There are other suggestions: voucher rewards for people who live more healthily; doubling the number of spaces on the NHS digital weight-management programme. There are cute little facts, too: cutting 50 calories a day would reduce the obesity numbers by 2 million adults and 340,000 children; a reduction of a single sugary fizzy drink a day would halve obesity.
The missing plank in this raft of suggestions is the only one that would make any difference: addressing the price of food. There is a reason that one in three children in deprived areas are overweight, compared with one in five in the general population – people on low incomes cannot afford healthy food. Prices have to come down or incomes have to go up. It’s amazing how many words a government paper can put into not saying that.
Any kind of government intervention on pricing sounds pretty radical, right? The kind of thing a Marxist might suggest; the slippery slope to a collectivist five-year plan. In fact, in August 2023, at the height of the inflation crisis triggered by Russia’s invasion of Ukraine, France capped the price of 5,000 grocery products, with the finance minister criticising big food by name – Unilever, Nestlé and PepsiCo – for failing to lower prices sufficiently.
But the French have form on revolutions and whatnot. Hungary’s nationalist strongman Viktor Orbán? Not so much. Yet even he imposed mandatory price cuts on some basic food items in June 2023.
Kamala Harris initially fought her election on three “opportunity economy” measures: tackling the cost of groceries, housing and medical care. She sounded much more corporate-curious by the end of that campaign than she had at the start and the jury is still out on whether that was a good idea (not).
If we imagine, though, that no UK politician could ever take a stand as dangerously disruptive as the communist firebrands Macron, Orbán and Harris, there is one other tiny thing we could try: raising incomes. You could call this the elephant in the room, but you know the other thing they say about elephants: how do you eat one, except one bite at a time? Ahead of a coherent plan to raise incomes, the government could start by not restricting disability benefits. Even though those people exist in different headlines, they are part of the same reality – when you don’t have enough money, you can’t afford healthy food.
In a report published in November, The False Economy of Big Food, the economist Tim Jackson identified the mechanisms by which deprivation causes chronic illness in a more granular and sophisticated way.

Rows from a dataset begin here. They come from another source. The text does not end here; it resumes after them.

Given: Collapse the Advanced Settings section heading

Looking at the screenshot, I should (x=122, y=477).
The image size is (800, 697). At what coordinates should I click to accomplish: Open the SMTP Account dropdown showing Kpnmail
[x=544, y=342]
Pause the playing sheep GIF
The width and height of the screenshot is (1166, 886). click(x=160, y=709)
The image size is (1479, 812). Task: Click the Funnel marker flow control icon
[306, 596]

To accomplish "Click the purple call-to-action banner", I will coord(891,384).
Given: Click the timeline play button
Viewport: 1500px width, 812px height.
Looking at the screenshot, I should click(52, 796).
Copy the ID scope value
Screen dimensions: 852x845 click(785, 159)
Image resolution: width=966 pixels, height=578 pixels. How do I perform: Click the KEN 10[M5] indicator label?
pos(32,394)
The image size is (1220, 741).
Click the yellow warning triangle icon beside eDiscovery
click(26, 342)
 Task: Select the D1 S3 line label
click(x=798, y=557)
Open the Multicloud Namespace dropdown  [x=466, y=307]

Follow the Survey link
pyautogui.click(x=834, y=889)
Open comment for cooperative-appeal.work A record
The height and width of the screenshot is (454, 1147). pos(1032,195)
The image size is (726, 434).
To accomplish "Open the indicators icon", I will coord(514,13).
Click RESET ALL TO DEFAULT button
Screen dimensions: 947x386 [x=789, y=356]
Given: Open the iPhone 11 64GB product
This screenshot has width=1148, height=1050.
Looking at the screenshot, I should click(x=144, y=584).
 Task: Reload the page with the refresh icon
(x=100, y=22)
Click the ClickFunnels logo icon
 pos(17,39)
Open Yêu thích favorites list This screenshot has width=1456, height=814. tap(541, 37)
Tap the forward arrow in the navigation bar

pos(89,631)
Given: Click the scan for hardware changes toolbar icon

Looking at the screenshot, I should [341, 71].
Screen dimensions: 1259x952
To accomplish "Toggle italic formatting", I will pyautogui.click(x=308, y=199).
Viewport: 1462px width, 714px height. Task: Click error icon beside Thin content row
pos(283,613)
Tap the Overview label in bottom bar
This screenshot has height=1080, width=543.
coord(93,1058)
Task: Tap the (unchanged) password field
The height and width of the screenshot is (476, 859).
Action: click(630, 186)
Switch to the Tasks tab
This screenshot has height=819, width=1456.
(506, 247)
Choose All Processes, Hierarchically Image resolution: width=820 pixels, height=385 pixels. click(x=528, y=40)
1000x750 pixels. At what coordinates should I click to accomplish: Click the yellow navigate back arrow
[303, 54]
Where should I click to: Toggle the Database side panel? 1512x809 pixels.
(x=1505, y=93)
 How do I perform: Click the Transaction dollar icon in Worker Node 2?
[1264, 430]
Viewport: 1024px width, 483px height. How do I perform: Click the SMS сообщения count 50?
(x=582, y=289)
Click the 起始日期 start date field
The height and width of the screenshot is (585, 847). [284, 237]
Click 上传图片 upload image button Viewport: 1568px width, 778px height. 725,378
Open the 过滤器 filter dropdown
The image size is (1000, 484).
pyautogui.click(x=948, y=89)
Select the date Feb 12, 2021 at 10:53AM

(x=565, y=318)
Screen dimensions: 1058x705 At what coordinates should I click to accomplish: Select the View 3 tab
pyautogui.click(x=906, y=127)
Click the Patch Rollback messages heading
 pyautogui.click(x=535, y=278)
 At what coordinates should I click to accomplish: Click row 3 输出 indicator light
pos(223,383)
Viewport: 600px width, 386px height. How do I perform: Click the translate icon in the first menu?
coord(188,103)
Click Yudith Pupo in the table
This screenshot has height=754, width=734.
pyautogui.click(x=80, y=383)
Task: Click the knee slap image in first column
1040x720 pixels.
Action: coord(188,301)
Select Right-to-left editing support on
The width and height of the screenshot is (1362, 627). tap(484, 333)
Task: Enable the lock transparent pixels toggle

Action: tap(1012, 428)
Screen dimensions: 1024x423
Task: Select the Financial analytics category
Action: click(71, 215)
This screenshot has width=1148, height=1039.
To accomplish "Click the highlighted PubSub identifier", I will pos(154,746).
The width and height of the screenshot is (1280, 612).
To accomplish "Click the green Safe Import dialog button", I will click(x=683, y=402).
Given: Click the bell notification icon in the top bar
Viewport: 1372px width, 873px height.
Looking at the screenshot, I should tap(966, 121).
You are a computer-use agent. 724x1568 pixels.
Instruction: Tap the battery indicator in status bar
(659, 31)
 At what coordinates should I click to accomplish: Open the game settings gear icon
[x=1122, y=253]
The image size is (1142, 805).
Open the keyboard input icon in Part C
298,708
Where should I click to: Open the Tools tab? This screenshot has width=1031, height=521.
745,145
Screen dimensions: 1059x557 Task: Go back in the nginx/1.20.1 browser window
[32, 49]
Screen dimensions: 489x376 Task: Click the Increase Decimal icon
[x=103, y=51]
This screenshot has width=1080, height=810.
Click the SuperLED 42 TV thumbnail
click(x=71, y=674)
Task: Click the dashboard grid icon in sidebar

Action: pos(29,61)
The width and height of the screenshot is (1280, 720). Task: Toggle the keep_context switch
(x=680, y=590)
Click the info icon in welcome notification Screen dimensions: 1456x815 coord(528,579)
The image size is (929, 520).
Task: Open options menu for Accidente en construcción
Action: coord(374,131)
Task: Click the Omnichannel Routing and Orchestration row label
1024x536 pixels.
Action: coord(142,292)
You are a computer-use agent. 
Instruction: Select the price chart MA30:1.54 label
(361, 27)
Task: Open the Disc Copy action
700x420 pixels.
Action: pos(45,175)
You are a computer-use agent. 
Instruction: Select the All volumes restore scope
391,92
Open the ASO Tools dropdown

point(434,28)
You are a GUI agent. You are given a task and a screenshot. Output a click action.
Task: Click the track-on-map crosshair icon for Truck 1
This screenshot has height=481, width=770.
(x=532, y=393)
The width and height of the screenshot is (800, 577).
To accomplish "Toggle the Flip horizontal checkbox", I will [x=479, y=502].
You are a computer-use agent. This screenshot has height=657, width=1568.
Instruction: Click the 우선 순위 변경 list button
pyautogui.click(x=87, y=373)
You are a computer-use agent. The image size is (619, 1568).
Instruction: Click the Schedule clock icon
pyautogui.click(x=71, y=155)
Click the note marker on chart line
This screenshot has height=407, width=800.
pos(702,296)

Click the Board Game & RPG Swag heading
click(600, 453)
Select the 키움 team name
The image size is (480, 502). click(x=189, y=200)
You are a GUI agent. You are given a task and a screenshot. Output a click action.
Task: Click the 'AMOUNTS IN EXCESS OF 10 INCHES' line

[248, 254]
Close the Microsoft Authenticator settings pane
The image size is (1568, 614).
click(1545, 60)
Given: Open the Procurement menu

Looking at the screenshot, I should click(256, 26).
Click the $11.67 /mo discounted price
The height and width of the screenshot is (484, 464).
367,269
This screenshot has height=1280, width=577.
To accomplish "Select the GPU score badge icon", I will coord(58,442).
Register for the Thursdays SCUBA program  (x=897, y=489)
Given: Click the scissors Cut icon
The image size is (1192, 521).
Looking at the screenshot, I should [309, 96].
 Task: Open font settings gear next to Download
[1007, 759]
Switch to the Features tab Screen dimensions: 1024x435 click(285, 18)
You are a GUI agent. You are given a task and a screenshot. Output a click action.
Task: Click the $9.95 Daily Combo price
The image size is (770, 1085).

Food processing isn’t just blase about sugar, salt and saturated fat; it strips out nutrients and fibre in the quest for shelf life and profitability.
It’s uncontroversial to say that processed food is cheap and that it makes us ill, but the logical conclusion – that we are being poisoned by an industry against which only surplus wealth can protect us – is peculiarly unsayable. Never accuse them of that: you will sound like a nitwit. Instead, we get a flurry of suggestions, pitched between rearranging the fridge displays on the Titanic and imploring individuals to just do better.